We thank you all for your continued support to reading our content, and we can do it this year as well.
Here are some of the stories that stood up in each month.
January: NITA-U addresses issues on the NBI – missing links project procurement process
The National Information Technology Authority Uganda (NITA-U) came out to clarify that the recent media reports that allude to impropriety in the Missing Links bidding process are false and unsubstantiated.
Whilst ill-fated, the originators of the false news around the National Backbone Infrastructure, Missing Links Project, noticeably intent on downplaying Uganda’s progress in achieving widespread connectivity and significantly lowered internet bandwidth costs to Ugandan individuals and organizations over the last ten years ( goo.gl/JFh63e).
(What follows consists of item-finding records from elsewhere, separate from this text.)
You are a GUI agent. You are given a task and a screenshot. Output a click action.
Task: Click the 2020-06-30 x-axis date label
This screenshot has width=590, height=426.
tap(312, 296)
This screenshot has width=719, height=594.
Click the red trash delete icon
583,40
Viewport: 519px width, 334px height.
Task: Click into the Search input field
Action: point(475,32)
Honorable mention: Facebook warned its users that it could offer no assurance that social media was on balance good for democracy ( goo.gl/TCr7zi).
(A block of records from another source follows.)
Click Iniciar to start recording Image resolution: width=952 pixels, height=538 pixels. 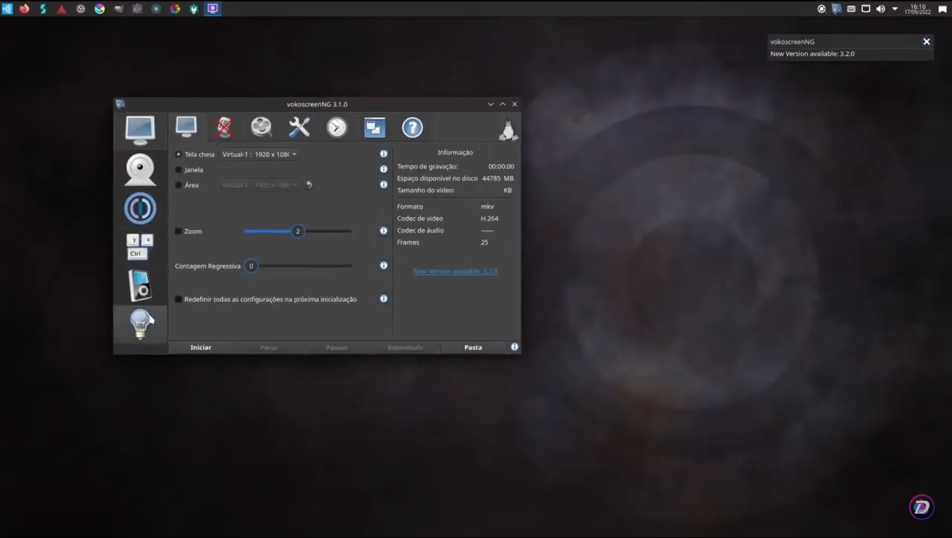point(201,347)
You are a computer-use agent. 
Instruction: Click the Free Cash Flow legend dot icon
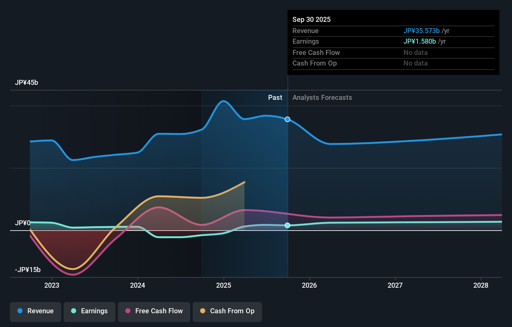coord(128,311)
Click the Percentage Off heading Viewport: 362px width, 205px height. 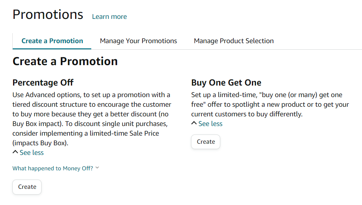pyautogui.click(x=43, y=82)
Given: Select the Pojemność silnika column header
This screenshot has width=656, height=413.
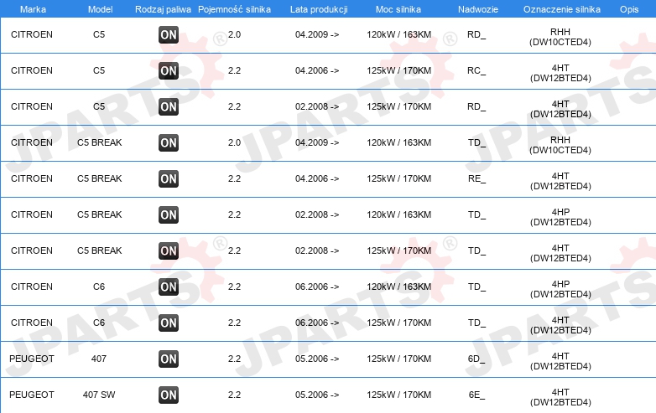Looking at the screenshot, I should point(234,9).
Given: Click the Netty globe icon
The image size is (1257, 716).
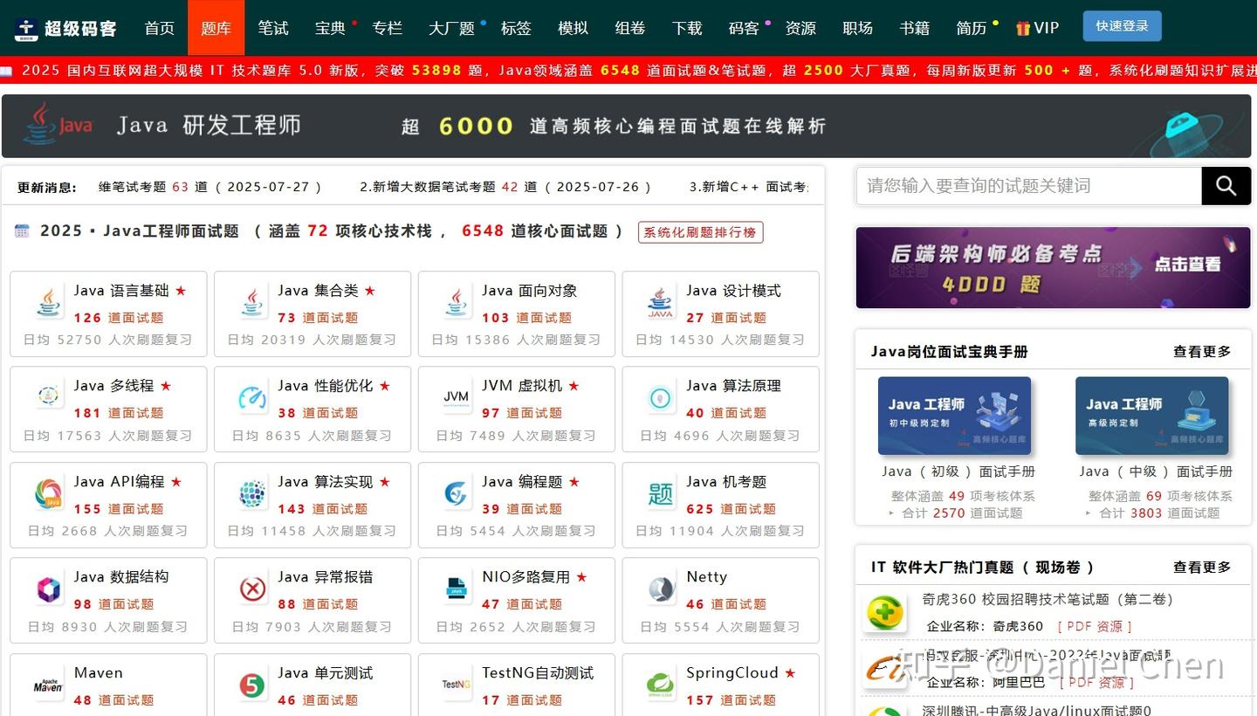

February: SpaceX successfully launched its first test satellites
SpaceX successfully launched and deployed its first two test satellites for Starlink Broadband Project, the rocket company’s own constellation of thousands of communications satellites that aims to provide worldwide broadband internet access by 2024.
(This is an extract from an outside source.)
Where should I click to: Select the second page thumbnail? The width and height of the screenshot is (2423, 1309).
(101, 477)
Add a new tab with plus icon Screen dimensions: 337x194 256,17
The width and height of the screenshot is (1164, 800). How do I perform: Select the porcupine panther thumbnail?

If the project is successful, people around the world would get internet that’s about 40 times as fast as current satellite internet providers, even in very remote and rural areas ( goo.gl/1c2kEp).
March: Facebook apologizes – Cambridge Analytica scandal
Facebook took out full-page ads in US and UK newspapers in recent days for CEO Mark Zuckerberg to issue an apology to its users following the company’s role in the Cambridge Analytica scandal.
Facebook was also forced to issue a statement defending its data-collection practices, following reports that users trying to delete their accounts were caught unaware of the amount of data the social network had on them ( goo.